=== DATA TO PROCESS ===

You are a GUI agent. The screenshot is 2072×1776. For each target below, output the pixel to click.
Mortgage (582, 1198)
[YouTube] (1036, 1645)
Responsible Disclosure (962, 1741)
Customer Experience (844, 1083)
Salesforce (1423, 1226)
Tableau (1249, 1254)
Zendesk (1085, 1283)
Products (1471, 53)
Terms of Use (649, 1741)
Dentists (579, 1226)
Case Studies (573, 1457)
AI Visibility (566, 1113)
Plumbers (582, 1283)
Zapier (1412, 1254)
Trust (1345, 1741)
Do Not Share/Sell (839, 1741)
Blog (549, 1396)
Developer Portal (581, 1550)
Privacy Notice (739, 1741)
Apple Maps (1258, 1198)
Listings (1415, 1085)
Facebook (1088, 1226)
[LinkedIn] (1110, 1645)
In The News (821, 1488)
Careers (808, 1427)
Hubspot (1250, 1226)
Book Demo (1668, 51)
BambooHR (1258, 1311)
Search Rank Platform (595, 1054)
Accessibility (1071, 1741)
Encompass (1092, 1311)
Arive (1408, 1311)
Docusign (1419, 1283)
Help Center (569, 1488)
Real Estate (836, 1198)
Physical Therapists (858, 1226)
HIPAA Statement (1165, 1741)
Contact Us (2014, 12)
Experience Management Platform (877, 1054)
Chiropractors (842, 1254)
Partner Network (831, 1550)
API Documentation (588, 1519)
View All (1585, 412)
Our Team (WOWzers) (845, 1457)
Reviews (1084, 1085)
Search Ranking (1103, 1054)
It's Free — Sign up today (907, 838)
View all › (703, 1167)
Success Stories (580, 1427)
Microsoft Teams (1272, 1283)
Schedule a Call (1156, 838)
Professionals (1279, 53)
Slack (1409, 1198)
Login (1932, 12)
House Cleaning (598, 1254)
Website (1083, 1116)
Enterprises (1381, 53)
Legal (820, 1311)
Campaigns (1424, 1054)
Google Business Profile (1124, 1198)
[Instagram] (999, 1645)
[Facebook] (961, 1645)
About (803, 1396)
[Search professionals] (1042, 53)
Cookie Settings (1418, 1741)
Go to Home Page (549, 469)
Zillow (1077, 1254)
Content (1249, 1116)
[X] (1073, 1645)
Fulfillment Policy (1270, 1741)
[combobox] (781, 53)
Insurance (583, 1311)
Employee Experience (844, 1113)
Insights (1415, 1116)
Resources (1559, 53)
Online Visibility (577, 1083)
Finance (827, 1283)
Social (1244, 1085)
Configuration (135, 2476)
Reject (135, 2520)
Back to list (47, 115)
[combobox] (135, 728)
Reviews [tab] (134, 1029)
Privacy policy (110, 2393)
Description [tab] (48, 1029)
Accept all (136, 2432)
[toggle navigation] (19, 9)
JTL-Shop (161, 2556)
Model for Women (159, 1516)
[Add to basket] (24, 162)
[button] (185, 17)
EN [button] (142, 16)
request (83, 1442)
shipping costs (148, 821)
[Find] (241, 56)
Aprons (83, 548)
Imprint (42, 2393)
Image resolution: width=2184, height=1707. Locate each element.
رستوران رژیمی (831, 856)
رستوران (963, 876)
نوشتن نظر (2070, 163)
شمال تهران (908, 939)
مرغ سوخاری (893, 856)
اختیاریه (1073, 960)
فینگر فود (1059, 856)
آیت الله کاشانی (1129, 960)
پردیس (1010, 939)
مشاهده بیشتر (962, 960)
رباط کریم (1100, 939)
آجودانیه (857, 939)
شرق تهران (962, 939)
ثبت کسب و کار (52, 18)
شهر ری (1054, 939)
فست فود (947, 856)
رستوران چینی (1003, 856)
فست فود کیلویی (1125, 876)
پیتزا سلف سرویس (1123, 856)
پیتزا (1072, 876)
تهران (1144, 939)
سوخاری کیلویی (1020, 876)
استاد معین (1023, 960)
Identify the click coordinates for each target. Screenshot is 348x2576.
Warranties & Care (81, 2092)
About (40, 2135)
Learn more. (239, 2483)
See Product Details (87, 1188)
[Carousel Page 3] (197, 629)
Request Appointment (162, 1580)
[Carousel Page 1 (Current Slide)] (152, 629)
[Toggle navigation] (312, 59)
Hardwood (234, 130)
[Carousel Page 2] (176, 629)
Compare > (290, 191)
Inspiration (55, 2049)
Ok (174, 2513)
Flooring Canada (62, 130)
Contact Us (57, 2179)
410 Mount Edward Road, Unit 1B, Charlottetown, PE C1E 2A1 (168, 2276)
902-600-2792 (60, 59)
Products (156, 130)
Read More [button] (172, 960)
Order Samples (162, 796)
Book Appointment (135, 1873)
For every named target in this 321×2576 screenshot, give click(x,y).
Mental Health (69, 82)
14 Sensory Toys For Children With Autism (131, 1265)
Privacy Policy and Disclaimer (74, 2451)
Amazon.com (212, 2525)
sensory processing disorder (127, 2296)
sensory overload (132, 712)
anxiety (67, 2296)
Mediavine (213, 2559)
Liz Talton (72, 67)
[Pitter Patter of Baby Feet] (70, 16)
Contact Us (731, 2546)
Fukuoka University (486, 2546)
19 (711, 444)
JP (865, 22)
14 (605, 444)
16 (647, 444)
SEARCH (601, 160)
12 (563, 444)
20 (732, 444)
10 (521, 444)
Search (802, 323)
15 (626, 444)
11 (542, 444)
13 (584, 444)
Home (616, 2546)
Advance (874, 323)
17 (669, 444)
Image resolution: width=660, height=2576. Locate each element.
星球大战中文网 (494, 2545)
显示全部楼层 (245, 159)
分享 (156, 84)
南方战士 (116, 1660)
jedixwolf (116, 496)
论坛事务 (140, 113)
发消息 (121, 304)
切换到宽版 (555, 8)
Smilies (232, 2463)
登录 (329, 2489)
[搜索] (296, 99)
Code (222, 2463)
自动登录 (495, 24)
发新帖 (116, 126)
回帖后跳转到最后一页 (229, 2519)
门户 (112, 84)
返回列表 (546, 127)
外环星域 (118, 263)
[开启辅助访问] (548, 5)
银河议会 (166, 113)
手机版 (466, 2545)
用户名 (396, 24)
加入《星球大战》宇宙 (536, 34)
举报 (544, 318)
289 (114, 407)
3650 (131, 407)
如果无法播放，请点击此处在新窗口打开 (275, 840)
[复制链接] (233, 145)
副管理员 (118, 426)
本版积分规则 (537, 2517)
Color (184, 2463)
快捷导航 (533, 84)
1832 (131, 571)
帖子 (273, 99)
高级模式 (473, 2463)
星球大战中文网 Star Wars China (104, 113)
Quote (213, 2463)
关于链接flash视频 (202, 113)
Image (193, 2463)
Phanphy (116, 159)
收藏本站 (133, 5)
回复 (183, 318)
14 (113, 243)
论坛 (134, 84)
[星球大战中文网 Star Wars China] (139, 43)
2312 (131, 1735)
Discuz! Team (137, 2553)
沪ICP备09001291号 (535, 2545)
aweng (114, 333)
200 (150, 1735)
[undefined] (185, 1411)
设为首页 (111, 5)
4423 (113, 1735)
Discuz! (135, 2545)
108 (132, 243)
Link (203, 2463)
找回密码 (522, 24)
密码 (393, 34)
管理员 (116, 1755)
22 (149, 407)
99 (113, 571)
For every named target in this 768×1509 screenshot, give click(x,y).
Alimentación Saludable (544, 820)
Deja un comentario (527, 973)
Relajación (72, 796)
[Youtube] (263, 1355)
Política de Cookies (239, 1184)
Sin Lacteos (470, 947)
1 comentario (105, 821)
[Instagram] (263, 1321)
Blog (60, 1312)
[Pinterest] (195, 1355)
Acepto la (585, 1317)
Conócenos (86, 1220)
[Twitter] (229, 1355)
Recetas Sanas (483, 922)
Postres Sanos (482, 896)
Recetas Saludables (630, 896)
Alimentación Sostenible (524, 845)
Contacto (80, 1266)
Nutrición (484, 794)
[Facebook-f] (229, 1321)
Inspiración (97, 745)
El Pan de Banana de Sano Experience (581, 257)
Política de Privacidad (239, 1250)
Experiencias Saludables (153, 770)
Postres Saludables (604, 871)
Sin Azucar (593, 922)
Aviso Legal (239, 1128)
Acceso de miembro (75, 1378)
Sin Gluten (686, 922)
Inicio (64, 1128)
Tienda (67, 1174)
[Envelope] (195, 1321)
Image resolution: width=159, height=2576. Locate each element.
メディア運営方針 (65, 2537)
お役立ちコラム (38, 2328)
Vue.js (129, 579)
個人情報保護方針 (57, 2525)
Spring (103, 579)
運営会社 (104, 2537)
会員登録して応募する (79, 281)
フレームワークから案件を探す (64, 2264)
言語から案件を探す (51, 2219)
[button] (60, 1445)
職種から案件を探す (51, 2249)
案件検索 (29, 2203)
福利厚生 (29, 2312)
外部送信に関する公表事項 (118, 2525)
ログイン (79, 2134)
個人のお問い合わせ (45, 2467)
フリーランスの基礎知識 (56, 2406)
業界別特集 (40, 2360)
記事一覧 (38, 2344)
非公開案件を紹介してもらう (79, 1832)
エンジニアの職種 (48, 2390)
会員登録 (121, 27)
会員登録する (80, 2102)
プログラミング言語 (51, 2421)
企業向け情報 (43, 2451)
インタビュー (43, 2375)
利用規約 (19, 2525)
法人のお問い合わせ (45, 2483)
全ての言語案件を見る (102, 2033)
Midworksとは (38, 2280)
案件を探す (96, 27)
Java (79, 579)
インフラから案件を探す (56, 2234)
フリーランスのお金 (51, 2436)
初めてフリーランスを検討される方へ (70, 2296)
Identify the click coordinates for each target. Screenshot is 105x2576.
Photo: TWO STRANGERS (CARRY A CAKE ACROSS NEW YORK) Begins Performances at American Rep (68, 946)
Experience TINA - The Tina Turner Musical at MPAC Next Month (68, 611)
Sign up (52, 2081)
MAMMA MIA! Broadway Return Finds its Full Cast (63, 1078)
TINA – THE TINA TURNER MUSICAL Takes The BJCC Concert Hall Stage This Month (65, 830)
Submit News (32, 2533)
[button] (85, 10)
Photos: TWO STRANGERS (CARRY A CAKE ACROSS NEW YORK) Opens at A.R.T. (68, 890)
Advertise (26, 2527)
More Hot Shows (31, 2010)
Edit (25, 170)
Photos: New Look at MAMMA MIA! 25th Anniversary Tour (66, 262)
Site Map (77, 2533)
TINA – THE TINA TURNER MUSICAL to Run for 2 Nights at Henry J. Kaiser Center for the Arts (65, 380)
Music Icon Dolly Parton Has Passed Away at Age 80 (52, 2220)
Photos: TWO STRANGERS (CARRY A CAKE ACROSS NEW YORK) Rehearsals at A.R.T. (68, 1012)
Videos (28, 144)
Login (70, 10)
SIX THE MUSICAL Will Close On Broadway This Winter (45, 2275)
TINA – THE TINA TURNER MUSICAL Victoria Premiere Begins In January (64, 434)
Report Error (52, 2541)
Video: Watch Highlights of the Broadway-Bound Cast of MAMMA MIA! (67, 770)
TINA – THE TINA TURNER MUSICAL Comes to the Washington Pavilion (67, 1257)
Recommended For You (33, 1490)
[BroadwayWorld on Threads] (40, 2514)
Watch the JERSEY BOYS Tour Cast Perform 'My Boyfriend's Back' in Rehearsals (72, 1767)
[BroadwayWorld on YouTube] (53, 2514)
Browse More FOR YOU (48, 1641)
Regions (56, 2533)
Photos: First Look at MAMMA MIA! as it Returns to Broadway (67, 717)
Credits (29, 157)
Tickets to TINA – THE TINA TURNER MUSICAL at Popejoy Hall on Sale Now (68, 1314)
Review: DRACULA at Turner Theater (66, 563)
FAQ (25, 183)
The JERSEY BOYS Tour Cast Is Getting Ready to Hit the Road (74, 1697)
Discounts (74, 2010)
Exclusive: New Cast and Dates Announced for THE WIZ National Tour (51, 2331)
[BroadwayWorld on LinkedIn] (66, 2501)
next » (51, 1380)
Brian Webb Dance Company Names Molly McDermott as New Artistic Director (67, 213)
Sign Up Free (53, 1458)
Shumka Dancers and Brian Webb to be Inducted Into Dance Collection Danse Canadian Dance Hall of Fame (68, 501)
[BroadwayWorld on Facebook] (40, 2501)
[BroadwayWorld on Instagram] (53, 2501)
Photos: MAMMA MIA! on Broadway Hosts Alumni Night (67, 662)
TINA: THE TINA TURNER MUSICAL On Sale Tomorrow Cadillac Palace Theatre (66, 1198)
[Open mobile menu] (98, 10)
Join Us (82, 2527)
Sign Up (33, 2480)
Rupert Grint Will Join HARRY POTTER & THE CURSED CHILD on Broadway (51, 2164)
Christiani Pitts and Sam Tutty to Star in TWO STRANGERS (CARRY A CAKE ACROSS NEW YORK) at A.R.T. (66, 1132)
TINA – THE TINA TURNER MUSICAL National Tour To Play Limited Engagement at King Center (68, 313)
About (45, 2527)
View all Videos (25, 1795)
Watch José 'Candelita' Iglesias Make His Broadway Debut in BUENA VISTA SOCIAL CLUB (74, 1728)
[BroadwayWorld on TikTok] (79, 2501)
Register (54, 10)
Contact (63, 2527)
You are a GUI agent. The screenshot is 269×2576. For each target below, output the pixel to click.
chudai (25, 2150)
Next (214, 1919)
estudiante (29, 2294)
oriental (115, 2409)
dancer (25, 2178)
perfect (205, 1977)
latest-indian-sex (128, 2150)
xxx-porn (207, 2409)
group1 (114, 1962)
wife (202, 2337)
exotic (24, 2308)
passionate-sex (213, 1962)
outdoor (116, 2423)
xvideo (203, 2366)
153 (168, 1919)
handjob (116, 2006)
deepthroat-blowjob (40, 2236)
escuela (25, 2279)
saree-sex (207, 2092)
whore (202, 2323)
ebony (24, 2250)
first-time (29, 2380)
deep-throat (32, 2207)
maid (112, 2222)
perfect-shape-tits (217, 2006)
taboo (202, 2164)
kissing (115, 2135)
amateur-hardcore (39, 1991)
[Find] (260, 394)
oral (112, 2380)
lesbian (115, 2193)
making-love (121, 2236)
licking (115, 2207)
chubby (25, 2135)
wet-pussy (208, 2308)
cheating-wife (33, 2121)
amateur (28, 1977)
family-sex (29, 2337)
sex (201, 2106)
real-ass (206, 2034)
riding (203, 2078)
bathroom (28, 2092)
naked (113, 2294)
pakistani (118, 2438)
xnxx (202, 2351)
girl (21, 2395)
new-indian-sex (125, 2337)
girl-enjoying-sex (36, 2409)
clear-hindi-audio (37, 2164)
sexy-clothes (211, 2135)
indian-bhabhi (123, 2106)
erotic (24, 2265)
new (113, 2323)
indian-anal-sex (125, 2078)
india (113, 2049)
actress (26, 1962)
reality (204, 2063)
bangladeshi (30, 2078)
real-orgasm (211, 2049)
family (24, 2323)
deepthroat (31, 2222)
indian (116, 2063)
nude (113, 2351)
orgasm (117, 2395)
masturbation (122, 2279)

===

Establish how many lines of the data above contain "Month". State that number and no more.

RESULT OF THE TASK → 2